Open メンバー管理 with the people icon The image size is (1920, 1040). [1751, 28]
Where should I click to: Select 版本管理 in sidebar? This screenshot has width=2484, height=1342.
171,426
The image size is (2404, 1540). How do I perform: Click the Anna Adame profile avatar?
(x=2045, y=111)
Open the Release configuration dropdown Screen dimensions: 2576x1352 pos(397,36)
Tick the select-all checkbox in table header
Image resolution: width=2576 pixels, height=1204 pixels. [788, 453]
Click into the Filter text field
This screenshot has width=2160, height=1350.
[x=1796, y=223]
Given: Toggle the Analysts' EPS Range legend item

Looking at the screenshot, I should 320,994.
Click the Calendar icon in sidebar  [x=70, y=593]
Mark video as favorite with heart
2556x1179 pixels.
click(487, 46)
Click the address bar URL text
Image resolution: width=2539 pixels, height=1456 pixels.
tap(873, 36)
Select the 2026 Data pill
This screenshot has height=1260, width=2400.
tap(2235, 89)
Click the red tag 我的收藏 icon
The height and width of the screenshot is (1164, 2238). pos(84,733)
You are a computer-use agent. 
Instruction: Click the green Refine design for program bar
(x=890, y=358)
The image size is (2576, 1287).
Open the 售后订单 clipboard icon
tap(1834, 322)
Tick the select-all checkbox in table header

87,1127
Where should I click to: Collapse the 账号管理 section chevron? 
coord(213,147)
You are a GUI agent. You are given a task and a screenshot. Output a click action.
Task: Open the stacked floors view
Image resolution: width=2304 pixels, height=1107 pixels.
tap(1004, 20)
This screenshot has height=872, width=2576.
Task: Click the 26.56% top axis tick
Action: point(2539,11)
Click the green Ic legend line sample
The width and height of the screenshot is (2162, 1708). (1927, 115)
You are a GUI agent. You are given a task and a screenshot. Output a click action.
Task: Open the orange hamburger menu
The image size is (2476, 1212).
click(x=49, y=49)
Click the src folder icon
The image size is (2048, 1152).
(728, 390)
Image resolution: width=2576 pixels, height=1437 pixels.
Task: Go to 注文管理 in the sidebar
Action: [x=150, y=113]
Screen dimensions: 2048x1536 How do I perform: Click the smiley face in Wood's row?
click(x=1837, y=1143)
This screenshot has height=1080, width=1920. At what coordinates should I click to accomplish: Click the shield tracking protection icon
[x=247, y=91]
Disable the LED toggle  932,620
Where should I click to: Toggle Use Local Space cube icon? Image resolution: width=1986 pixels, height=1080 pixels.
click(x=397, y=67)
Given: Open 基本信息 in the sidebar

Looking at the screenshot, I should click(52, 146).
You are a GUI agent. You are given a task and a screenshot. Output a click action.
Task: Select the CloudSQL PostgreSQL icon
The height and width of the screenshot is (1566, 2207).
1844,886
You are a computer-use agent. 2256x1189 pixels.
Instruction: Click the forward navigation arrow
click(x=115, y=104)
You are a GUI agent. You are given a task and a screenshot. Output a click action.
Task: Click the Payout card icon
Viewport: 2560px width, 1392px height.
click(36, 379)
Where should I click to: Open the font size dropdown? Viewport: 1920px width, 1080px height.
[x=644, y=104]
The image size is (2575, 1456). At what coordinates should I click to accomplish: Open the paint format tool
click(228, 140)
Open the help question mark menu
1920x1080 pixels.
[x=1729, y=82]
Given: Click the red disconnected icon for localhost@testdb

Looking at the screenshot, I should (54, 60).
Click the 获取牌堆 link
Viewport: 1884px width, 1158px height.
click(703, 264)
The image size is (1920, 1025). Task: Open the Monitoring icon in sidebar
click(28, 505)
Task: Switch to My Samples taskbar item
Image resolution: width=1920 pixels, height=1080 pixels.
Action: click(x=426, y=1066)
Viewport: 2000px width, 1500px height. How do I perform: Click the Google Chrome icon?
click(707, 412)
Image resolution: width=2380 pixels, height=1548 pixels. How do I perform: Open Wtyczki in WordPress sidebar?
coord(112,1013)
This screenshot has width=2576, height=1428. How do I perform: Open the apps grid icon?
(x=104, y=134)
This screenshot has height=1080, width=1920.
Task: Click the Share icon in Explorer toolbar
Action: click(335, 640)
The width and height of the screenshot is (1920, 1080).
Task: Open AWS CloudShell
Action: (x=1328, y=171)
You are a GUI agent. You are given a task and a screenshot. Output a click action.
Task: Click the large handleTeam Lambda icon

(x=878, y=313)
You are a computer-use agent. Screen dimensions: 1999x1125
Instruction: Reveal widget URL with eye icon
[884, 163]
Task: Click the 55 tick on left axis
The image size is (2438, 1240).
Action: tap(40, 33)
____
- _TASK_
The response should consist of all the entries, transcribed exactly.

- _TASK RESPONSE_
Open メンバー管理 with the people icon The image size is (1920, 1040). [1751, 28]
Where should I click to: Select 版本管理 in sidebar? This screenshot has width=2484, height=1342.
171,426
The image size is (2404, 1540). How do I perform: Click the Anna Adame profile avatar?
(x=2045, y=111)
Open the Release configuration dropdown Screen dimensions: 2576x1352 pos(397,36)
Tick the select-all checkbox in table header
Image resolution: width=2576 pixels, height=1204 pixels. [788, 453]
Click into the Filter text field
This screenshot has width=2160, height=1350.
[x=1796, y=223]
Given: Toggle the Analysts' EPS Range legend item

Looking at the screenshot, I should 320,994.
Click the Calendar icon in sidebar  [x=70, y=593]
Mark video as favorite with heart
2556x1179 pixels.
click(487, 46)
Click the address bar URL text
Image resolution: width=2539 pixels, height=1456 pixels.
tap(873, 36)
Select the 2026 Data pill
This screenshot has height=1260, width=2400.
tap(2235, 89)
Click the red tag 我的收藏 icon
The height and width of the screenshot is (1164, 2238). pos(84,733)
You are a computer-use agent. 
Instruction: Click the green Refine design for program bar
(x=890, y=358)
The image size is (2576, 1287).
Open the 售后订单 clipboard icon
tap(1834, 322)
Tick the select-all checkbox in table header

87,1127
Where should I click to: Collapse the 账号管理 section chevron? 
coord(213,147)
You are a GUI agent. You are given a task and a screenshot. Output a click action.
Task: Open the stacked floors view
Image resolution: width=2304 pixels, height=1107 pixels.
tap(1004, 20)
This screenshot has height=872, width=2576.
Task: Click the 26.56% top axis tick
Action: point(2539,11)
Click the green Ic legend line sample
The width and height of the screenshot is (2162, 1708). (1927, 115)
You are a GUI agent. You are given a task and a screenshot. Output a click action.
Task: Open the orange hamburger menu
The image size is (2476, 1212).
click(x=49, y=49)
Click the src folder icon
The image size is (2048, 1152).
(728, 390)
Image resolution: width=2576 pixels, height=1437 pixels.
Task: Go to 注文管理 in the sidebar
Action: [x=150, y=113]
Screen dimensions: 2048x1536 How do I perform: Click the smiley face in Wood's row?
click(x=1837, y=1143)
This screenshot has height=1080, width=1920. At what coordinates should I click to accomplish: Click the shield tracking protection icon
[x=247, y=91]
Disable the LED toggle  932,620
Where should I click to: Toggle Use Local Space cube icon? Image resolution: width=1986 pixels, height=1080 pixels.
click(x=397, y=67)
Given: Open 基本信息 in the sidebar

Looking at the screenshot, I should click(52, 146).
You are a GUI agent. You are given a task and a screenshot. Output a click action.
Task: Select the CloudSQL PostgreSQL icon
The height and width of the screenshot is (1566, 2207).
1844,886
You are a computer-use agent. 2256x1189 pixels.
Instruction: Click the forward navigation arrow
click(x=115, y=104)
You are a GUI agent. You are given a task and a screenshot. Output a click action.
Task: Click the Payout card icon
Viewport: 2560px width, 1392px height.
click(36, 379)
Where should I click to: Open the font size dropdown? Viewport: 1920px width, 1080px height.
[x=644, y=104]
The image size is (2575, 1456). At what coordinates should I click to accomplish: Open the paint format tool
click(228, 140)
Open the help question mark menu
1920x1080 pixels.
[x=1729, y=82]
Given: Click the red disconnected icon for localhost@testdb

Looking at the screenshot, I should (54, 60).
Click the 获取牌堆 link
Viewport: 1884px width, 1158px height.
click(703, 264)
The image size is (1920, 1025). Task: Open the Monitoring icon in sidebar
click(28, 505)
Task: Switch to My Samples taskbar item
Image resolution: width=1920 pixels, height=1080 pixels.
Action: click(x=426, y=1066)
Viewport: 2000px width, 1500px height. How do I perform: Click the Google Chrome icon?
click(707, 412)
Image resolution: width=2380 pixels, height=1548 pixels. How do I perform: Open Wtyczki in WordPress sidebar?
coord(112,1013)
This screenshot has width=2576, height=1428. How do I perform: Open the apps grid icon?
(x=104, y=134)
This screenshot has height=1080, width=1920.
Task: Click the Share icon in Explorer toolbar
Action: click(335, 640)
The width and height of the screenshot is (1920, 1080).
Task: Open AWS CloudShell
Action: (x=1328, y=171)
You are a GUI agent. You are given a task and a screenshot. Output a click action.
Task: Click the large handleTeam Lambda icon

(x=878, y=313)
You are a computer-use agent. Screen dimensions: 1999x1125
Instruction: Reveal widget URL with eye icon
[884, 163]
Task: Click the 55 tick on left axis
The image size is (2438, 1240).
Action: tap(40, 33)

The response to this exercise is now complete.